--- DATA TO USE Enclosed Below ---
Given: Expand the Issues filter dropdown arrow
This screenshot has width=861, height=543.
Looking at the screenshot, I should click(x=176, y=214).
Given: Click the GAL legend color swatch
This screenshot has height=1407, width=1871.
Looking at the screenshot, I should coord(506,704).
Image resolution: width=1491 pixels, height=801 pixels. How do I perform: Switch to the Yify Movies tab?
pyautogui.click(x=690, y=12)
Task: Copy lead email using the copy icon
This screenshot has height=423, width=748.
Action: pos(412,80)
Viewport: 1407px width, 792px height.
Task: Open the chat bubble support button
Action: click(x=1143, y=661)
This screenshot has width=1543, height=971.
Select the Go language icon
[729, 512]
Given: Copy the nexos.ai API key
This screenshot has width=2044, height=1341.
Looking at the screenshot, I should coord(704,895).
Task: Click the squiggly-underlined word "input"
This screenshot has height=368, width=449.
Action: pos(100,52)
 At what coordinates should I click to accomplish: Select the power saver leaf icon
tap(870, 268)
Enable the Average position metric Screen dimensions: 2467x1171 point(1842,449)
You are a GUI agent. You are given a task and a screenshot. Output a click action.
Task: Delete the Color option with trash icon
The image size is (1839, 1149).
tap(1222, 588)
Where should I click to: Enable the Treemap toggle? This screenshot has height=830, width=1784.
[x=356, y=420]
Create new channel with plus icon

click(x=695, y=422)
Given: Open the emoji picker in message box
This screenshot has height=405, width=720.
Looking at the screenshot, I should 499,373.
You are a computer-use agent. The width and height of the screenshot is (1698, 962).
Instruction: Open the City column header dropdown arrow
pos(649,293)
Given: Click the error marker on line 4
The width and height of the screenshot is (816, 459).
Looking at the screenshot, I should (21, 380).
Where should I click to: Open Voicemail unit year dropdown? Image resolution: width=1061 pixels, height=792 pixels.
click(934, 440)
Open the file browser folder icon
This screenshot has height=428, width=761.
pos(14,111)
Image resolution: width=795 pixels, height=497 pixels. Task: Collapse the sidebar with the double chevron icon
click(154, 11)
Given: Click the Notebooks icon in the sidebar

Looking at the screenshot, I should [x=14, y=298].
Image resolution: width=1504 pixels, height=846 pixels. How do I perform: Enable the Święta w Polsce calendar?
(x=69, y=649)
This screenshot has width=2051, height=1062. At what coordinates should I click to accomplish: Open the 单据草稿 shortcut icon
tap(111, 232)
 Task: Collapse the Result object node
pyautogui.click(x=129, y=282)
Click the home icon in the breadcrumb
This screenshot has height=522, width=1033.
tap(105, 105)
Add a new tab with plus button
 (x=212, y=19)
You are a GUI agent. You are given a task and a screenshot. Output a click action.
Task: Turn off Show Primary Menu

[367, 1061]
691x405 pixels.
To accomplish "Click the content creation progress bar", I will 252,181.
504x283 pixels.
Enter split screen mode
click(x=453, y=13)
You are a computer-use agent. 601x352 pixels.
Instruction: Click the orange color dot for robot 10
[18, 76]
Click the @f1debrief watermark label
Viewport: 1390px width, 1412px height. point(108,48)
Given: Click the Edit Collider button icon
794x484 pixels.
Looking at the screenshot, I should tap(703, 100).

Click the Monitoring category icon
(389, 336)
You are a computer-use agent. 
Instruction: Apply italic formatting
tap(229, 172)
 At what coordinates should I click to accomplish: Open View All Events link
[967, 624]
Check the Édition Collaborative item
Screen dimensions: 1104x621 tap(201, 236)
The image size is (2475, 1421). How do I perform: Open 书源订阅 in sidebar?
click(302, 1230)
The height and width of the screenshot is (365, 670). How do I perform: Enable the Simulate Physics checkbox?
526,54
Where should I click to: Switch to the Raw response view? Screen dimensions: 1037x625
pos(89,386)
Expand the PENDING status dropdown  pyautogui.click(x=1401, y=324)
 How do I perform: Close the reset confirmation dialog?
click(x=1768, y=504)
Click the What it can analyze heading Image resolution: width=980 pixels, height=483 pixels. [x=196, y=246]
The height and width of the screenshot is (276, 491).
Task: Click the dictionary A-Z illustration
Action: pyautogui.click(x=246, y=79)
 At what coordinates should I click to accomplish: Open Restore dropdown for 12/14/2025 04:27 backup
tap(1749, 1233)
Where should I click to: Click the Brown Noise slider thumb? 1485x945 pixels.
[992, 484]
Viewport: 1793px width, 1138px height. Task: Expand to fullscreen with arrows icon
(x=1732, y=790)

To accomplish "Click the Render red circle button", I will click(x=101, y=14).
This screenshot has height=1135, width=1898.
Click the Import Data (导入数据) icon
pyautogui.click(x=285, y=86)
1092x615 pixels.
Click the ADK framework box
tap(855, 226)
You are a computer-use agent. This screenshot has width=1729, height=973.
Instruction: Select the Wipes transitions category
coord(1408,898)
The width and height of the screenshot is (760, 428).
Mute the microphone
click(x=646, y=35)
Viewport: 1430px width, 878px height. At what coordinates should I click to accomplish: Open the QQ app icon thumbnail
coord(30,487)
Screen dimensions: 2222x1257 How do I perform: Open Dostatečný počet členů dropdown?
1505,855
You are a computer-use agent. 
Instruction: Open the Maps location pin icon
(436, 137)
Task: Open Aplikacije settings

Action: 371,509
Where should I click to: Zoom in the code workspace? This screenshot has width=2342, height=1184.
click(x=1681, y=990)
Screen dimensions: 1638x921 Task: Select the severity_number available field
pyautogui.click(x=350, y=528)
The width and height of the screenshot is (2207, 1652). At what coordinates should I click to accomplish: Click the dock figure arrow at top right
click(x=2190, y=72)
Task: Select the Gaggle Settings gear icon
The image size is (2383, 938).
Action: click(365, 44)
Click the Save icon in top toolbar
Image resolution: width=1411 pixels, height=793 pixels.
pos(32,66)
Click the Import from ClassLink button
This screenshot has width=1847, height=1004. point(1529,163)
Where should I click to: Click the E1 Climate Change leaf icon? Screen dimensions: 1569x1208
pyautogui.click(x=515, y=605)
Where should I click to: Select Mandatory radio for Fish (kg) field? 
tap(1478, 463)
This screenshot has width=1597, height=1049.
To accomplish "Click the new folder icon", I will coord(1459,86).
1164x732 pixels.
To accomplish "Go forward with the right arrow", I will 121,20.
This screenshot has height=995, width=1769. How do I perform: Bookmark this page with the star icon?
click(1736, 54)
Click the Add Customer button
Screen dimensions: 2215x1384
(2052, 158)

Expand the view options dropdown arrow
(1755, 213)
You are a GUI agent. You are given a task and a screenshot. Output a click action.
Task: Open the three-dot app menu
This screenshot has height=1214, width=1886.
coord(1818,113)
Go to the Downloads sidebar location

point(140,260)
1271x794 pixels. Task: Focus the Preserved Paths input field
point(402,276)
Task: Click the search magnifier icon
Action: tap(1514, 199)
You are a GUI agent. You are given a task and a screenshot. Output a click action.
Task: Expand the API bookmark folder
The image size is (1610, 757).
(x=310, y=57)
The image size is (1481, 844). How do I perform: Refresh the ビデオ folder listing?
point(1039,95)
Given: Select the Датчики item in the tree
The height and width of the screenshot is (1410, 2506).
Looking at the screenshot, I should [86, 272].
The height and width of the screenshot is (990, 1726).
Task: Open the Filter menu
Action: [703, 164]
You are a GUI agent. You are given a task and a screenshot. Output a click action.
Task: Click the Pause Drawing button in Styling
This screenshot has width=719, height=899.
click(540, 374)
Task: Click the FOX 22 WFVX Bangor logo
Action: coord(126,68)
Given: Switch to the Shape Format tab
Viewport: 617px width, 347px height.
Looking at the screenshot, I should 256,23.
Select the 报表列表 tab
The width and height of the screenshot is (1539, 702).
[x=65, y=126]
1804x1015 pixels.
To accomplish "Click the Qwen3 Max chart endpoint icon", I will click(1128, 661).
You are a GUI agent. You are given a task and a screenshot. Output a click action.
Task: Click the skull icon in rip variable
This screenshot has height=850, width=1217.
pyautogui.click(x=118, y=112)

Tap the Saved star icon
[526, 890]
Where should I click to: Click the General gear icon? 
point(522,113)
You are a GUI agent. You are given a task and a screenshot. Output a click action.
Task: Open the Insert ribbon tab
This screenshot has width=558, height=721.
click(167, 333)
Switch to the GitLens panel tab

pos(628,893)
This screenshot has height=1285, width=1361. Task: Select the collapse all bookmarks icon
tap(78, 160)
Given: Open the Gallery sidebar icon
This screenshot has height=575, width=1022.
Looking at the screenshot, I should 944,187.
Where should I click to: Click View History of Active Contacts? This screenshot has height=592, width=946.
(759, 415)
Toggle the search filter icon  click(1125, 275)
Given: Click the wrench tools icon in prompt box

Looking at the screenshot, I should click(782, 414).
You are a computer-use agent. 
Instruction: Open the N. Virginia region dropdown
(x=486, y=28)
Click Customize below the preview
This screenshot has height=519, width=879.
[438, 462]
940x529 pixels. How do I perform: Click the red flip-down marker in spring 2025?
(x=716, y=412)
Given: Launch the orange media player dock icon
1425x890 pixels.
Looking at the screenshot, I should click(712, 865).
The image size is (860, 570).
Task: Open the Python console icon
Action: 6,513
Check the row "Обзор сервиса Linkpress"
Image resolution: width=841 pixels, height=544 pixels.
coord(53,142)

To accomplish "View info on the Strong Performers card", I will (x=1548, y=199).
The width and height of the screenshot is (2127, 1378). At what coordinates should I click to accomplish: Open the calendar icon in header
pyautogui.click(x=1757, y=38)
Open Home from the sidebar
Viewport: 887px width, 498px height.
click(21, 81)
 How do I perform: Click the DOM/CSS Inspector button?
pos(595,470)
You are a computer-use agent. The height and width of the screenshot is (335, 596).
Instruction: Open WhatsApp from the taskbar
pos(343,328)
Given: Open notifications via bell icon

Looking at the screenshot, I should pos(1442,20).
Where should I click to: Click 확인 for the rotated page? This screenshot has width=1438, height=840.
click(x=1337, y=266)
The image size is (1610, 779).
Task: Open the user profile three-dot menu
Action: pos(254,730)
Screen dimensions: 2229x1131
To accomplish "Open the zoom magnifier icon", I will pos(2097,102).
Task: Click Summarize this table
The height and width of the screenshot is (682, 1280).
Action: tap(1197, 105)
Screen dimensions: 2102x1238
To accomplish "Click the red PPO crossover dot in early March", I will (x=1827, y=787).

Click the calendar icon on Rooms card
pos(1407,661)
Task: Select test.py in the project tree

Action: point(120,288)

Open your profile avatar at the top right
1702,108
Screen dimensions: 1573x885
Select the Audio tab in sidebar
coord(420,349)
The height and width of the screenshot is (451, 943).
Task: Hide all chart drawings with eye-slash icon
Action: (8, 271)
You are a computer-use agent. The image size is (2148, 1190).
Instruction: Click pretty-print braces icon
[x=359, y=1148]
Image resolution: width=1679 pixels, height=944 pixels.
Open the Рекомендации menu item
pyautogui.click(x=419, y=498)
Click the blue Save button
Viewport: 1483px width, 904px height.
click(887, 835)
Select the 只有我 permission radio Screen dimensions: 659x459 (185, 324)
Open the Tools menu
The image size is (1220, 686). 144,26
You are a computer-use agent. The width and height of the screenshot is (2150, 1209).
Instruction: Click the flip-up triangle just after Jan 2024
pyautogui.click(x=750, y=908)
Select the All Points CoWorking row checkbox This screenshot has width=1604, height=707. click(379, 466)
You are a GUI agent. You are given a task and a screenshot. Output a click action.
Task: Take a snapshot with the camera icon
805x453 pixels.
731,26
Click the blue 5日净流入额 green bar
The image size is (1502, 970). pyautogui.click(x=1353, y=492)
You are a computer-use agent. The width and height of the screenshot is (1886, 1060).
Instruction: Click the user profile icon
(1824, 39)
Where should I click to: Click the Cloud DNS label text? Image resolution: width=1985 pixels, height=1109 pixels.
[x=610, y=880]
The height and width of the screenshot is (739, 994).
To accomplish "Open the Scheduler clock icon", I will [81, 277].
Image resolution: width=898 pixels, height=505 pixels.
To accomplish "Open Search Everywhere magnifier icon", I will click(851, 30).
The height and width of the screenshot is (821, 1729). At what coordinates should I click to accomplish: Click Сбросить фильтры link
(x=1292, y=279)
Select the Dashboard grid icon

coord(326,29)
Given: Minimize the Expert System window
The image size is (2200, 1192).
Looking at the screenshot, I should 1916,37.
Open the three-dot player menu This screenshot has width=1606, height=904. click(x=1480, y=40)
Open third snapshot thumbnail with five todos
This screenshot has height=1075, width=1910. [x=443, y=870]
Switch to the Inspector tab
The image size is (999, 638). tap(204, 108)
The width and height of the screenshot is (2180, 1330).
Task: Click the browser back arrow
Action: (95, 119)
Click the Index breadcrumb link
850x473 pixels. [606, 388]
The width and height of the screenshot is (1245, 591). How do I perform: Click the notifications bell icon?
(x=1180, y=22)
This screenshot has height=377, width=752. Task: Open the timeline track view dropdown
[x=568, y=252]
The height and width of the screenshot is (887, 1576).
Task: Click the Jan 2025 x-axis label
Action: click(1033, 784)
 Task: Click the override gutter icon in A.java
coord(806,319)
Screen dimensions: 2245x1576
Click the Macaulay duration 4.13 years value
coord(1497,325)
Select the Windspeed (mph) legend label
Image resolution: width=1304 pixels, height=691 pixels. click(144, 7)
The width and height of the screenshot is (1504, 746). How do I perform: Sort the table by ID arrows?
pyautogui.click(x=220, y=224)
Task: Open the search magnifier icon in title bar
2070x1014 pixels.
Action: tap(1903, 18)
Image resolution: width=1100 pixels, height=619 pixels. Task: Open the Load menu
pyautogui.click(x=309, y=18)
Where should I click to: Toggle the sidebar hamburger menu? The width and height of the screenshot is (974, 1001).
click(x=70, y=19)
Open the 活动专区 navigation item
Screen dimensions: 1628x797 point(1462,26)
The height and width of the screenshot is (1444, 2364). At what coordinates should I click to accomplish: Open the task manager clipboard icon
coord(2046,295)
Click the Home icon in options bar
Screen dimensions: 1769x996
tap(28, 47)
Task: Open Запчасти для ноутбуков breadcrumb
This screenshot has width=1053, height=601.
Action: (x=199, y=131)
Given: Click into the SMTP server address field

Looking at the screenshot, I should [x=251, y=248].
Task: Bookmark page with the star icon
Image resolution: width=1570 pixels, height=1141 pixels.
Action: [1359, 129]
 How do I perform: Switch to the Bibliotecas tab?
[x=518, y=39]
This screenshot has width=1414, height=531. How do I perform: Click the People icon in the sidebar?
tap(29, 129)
--- End of Enclosed DATA TO USE ---
**WHAT IS NEEDED:**
Lines that contain "computer" are to be copied from the records above.

**RESPONSE:**
You are a computer-use agent. The width and height of the screenshot is (1698, 962).
You are a computer-use agent. 601x352 pixels.
You are a computer-use agent. 
You are a computer-use agent. This screenshot has width=1729, height=973.
You are a computer-use agent. 
You are a computer-use agent. 
You are a computer-use agent. The height and width of the screenshot is (335, 596).
You are a computer-use agent. The image size is (2148, 1190).
You are a computer-use agent. The width and height of the screenshot is (2150, 1209).
You are a computer-use agent. The width and height of the screenshot is (1886, 1060).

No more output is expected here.